Patung itu identik dengan baju nasional perempuan Indonesia. Kupu-kupu berukuran besar pada bagian dada menghias patung. "Kupu-kupu itu gambaran metamorfosis Indonesia dari situasi yang buruk ke harapan situasi yang lebih baik," kata Astari seusai jumpa pers di PKKH UGM, Kamis sore, 25 Februari 2016.
Pameran itu menampilkan 27 lukisan, fotografi, patung, dan seni instalasi. Astari menciptakan karya-karya itu sejak tahun 1998. Kali ini pameran mewakili perjalanan kreatif Astari sebagai seniman selama hampir 30 tahun.
Duta Besar Indonesia untuk Republik Bulgaria merangkap Albania dan Makedonia itu mengatakan pameran ini wujud penghormatannya terhadap ibu. Astari menyatakan ibu yang dimaksudkan adalah rahim tempat berlangsungnya penciptaan manusia. Ibu bumi sebagai lambang kesuburan dan kelangsungan hidup.
Karya-karya patung dan instalasi Astri rata-rata berukuran besar dan banyak mengangkat figur yang populer dalam budaya Jawa, di antaranya Dewi Sri, Loro Blonyo, Drupadi.
Ia banyak mengangkat tema feminin, maskulin, budaya Jawa, simbol kebaya, tas, tokoh Petruk dalam Punakawan. Simbol Petruk misalnya digunakan sebagai parodi. Petruk digambarkan sebagai versi perempuan yang sedang membopong Spiderman.
Astari lahir di Jakarta pada 24 Maret 1953. Karya-karya seni kontemporer ini banyak tampil di berbagai negara. Di antaranya Jakarta, Hongkong, Washington, New York, Moskow, Madrid, London, Paris, dan Beijing. Ia juga pameran di Venezia Binnale. memenangi kompetisi seni rupa. Di antaranya Phillip Morris Arts Award dan Winsor and Newton Award.
Kurator pameran Wicaksono Adi mengatakan Astari banyak mengembangkan bentuk simbolik yang dimiliki setiap individu, yakni daya maskulin dan feminin, yang berkembang sesuai konteks sosial dan sejarah yang berbeda-beda. "Secara khusus, Astari banyak mengambil inspirasi karya-karyanya dari kultur asalnya, yakni Jawa," kata Wicaksono.
Direktur Artistik dan Co-Curator Paviliun Indonesia di Venice Biennale mengatakan Astari melihat budaya Jawa dan memandangannya dengan kacamata modern. "Selama 30 tahun, Astari melihat tradisi Jawa sebagai pemberontakan menjadi penghargaan," kata Carla.
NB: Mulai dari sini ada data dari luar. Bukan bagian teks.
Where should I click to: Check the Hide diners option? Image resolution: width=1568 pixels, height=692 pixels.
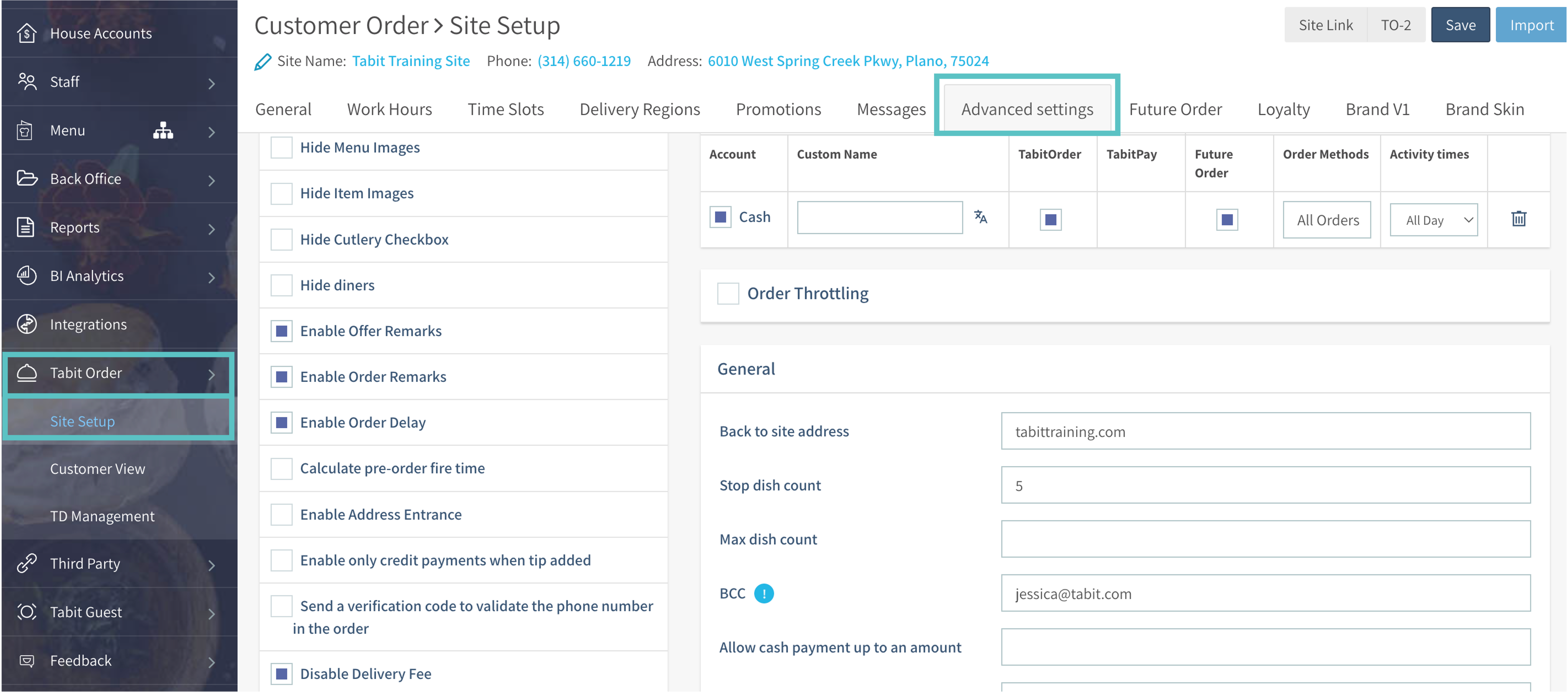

Selain pameran seni rupa, pameran itu akan menampilkan tari berbasis Bedhaya karya koreografer muda Retno Sulistiarini. Tari itu akan dipentaskan membuka pameran di panggung instalasi berupa bangunan Joglo berukuran 8 x6 meter, yang dikelilingi sembilan wayang kayu.
Tari berjudul Garba dimainkan para penari yang semuanya perempuan. Selain itu, ada pentas puisi Jawa, dan pagelaran Wayang Kulit oleh dalang Ki Seno Nugroho.